3. **Assigning Secrets to Groups**:

   ```shellSession
   $ clan secrets groups add-secret <group_name> <secret_name>
   ```

# NixOS integration

A NixOS machine will automatically import all secrets that are encrypted for the
current machine. At runtime it will use the host key to decrypt all secrets into
a in-memory, non-persistent filesystem using
[sops-nix](https://github.com/Mic92/sops-nix). In your nixos configuration you
can get a path to secrets like this `config.sops.secrets.<name>.path`. Example:

```nix
{ config, ...}: {
  sops.secrets.my-password.neededForUsers = true;

  users.users.mic92 = {
    isNormalUser = true;
    passwordFile = config.sops.secrets.my-password.path;
  };
}
```

See the [readme](https://github.com/Mic92/sops-nix) of sops-nix for more
examples.

# Importing existing sops-based keys / sops-nix

`clan secrets` stores each secrets in a single file, whereas [sops](https://github.com/Mic92/sops-nix)
commonly allows to put all secrets in a yaml or json documents.

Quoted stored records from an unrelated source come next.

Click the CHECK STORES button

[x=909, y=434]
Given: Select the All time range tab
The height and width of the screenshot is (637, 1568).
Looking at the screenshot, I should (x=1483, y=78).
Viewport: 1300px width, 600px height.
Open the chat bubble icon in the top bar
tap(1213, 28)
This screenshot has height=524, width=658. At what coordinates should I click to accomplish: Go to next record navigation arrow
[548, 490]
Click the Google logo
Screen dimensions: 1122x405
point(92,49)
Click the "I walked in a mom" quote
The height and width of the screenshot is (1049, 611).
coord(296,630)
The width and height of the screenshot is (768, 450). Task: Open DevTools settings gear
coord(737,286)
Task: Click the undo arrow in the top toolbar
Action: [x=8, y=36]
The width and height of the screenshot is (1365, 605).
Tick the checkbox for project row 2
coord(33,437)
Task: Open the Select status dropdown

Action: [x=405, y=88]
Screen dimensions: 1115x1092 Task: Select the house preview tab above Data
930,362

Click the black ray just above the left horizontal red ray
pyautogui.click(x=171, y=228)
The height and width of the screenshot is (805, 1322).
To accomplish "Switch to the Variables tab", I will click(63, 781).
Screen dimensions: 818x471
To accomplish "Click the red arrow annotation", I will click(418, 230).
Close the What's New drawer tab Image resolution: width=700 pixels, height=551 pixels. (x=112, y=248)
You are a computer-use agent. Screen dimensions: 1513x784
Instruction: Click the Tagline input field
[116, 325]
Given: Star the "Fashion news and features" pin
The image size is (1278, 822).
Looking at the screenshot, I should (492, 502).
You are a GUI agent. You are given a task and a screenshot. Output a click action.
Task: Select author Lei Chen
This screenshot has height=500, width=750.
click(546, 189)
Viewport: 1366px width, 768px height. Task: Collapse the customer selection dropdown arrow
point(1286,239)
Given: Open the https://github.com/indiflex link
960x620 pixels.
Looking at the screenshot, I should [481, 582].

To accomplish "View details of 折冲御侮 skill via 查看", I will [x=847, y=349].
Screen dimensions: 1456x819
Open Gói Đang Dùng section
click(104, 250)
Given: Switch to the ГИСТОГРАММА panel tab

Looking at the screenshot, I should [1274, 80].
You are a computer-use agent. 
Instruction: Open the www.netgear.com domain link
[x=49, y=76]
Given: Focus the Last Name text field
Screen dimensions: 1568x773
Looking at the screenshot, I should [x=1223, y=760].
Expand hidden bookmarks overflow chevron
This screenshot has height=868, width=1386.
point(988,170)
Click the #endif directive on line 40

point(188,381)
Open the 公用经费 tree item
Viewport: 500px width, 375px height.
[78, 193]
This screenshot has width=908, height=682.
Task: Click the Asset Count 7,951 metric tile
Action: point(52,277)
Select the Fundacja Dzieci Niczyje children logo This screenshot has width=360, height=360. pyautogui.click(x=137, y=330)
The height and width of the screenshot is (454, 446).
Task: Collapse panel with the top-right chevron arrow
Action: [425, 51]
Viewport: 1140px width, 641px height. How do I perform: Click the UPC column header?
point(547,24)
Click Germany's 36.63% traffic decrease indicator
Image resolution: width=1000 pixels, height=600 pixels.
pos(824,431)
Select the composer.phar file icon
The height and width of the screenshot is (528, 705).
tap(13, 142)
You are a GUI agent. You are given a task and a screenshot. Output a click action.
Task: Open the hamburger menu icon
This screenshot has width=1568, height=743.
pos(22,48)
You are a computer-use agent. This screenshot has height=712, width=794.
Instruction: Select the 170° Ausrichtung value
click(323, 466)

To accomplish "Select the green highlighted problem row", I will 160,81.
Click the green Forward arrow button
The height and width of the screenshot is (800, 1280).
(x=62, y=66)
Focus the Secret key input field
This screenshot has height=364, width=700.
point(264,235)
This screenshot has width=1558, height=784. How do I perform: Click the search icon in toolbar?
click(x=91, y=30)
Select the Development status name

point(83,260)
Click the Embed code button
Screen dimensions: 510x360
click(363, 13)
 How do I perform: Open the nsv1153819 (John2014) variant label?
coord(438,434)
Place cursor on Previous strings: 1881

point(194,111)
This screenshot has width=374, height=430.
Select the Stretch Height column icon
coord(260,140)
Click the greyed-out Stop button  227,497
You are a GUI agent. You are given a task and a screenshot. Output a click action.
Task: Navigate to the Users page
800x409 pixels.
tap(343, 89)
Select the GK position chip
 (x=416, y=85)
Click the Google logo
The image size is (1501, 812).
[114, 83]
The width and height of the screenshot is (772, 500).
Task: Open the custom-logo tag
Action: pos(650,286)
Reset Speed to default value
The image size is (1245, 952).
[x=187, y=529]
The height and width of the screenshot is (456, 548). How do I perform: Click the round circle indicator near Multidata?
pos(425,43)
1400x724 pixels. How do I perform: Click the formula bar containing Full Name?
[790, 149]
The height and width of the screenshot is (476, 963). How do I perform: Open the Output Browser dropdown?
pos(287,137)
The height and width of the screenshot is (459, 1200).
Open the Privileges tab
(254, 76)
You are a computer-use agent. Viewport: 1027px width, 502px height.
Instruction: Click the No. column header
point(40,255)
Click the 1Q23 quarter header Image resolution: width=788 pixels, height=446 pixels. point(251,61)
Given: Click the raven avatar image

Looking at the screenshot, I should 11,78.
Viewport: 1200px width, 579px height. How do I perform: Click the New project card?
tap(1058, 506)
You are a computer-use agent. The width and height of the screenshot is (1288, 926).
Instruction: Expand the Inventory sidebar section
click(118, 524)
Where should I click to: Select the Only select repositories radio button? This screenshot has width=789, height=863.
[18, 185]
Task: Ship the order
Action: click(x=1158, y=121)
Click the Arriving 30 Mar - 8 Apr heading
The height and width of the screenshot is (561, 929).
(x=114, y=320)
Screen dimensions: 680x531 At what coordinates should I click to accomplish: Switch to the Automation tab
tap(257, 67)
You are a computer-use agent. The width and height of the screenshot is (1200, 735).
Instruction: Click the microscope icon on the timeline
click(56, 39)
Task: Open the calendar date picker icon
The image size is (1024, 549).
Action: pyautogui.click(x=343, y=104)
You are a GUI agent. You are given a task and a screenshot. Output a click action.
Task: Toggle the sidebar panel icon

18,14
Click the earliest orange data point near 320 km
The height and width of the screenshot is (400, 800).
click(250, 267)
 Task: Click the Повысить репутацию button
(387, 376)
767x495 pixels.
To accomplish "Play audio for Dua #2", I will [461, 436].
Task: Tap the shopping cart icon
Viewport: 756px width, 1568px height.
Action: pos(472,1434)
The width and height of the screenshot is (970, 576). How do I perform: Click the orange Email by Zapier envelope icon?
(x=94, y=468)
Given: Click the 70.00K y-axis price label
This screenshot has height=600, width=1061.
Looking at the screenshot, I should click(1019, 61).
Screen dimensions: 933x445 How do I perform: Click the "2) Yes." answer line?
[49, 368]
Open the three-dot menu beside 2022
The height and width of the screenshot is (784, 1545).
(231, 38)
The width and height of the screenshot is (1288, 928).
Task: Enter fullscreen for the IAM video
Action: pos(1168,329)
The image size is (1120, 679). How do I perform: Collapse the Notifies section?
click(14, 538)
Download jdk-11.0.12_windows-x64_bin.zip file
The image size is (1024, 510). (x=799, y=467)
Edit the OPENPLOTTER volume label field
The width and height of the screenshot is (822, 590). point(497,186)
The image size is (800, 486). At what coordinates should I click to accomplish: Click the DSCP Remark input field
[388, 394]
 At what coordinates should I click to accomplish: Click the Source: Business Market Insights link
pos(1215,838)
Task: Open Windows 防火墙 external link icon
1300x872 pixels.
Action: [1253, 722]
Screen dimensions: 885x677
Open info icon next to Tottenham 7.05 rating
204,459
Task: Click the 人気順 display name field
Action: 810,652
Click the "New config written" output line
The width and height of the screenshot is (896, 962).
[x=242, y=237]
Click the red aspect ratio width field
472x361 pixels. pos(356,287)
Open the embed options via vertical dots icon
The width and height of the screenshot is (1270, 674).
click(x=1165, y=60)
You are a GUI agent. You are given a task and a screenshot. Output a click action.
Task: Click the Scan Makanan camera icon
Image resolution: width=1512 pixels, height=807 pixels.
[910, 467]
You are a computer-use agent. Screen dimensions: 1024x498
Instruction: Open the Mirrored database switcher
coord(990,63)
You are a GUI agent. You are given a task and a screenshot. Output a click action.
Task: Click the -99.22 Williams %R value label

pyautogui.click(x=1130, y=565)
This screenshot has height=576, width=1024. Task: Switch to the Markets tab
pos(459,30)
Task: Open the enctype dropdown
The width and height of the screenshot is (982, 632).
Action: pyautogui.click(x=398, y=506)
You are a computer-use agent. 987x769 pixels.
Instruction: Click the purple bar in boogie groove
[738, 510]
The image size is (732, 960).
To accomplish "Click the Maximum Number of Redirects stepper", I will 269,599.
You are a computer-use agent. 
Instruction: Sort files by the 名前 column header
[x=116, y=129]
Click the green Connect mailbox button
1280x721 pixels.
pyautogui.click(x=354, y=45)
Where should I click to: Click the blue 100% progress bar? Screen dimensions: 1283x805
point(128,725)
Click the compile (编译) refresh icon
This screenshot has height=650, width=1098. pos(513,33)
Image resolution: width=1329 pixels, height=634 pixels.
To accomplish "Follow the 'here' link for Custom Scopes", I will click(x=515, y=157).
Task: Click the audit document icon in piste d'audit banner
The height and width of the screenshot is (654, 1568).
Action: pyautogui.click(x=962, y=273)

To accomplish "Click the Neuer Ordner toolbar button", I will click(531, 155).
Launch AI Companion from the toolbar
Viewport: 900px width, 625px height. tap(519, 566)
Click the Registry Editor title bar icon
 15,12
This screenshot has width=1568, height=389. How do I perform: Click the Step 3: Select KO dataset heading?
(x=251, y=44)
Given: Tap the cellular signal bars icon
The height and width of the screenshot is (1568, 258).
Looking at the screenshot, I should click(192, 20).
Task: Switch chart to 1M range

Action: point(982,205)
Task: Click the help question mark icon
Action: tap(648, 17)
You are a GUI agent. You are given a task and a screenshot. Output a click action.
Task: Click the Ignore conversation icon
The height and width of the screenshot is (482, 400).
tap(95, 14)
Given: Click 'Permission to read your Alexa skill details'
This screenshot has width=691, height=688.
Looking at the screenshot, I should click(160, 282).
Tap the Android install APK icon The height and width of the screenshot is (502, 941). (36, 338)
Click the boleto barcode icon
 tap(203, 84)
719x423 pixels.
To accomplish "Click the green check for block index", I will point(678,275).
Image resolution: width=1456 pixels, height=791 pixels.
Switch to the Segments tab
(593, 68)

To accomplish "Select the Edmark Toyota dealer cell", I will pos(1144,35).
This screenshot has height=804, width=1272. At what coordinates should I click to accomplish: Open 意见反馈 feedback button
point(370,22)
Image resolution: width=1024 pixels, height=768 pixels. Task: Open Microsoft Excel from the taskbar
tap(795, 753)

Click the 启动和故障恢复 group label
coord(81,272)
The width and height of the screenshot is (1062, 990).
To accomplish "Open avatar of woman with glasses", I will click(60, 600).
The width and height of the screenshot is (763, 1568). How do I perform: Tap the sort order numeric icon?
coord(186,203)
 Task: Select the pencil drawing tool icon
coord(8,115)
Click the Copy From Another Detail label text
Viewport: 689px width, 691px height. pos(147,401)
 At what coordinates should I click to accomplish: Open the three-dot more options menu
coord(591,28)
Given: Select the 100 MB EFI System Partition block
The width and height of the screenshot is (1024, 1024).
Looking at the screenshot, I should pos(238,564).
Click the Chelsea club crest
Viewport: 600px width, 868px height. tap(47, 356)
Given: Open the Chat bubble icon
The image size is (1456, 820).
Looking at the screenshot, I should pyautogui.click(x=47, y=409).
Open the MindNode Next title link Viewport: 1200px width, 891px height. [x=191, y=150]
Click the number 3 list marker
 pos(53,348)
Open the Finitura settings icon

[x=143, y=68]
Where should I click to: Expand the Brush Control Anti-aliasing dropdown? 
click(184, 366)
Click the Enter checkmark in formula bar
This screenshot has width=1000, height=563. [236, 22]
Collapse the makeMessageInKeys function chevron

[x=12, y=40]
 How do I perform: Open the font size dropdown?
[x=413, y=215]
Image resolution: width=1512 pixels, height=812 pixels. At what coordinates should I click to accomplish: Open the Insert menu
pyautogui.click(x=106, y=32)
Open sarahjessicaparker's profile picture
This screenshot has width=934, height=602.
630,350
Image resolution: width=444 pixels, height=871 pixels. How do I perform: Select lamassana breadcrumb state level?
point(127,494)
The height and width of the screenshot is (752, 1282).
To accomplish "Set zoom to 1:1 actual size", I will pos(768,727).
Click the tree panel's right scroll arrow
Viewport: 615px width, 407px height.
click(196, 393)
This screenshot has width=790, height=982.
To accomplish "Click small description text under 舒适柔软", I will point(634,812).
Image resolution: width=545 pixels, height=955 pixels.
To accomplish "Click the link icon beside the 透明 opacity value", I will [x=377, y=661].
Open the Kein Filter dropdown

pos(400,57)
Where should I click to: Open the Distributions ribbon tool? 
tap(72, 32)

If you already happened to use sops-nix, you can migrate by using the `clan secrets import-sops` command by importing these documents:

```shellSession
% clan secrets import-sops --prefix matchbox- --group admins --machine matchbox nixos/matchbox/secrets/secrets.yaml
```

This will create secrets for each secret found in `nixos/matchbox/secrets/secrets.yaml` in a ./sops folder of your repository.
Each member of the group `admins` will be able

Since our clan secret module will auto-import secrets that are encrypted for a particular nixos machine,
you can now remove `sops.secrets.<secrets> = { };` unless you need to specify more options for the secret like owner/group of the secret file.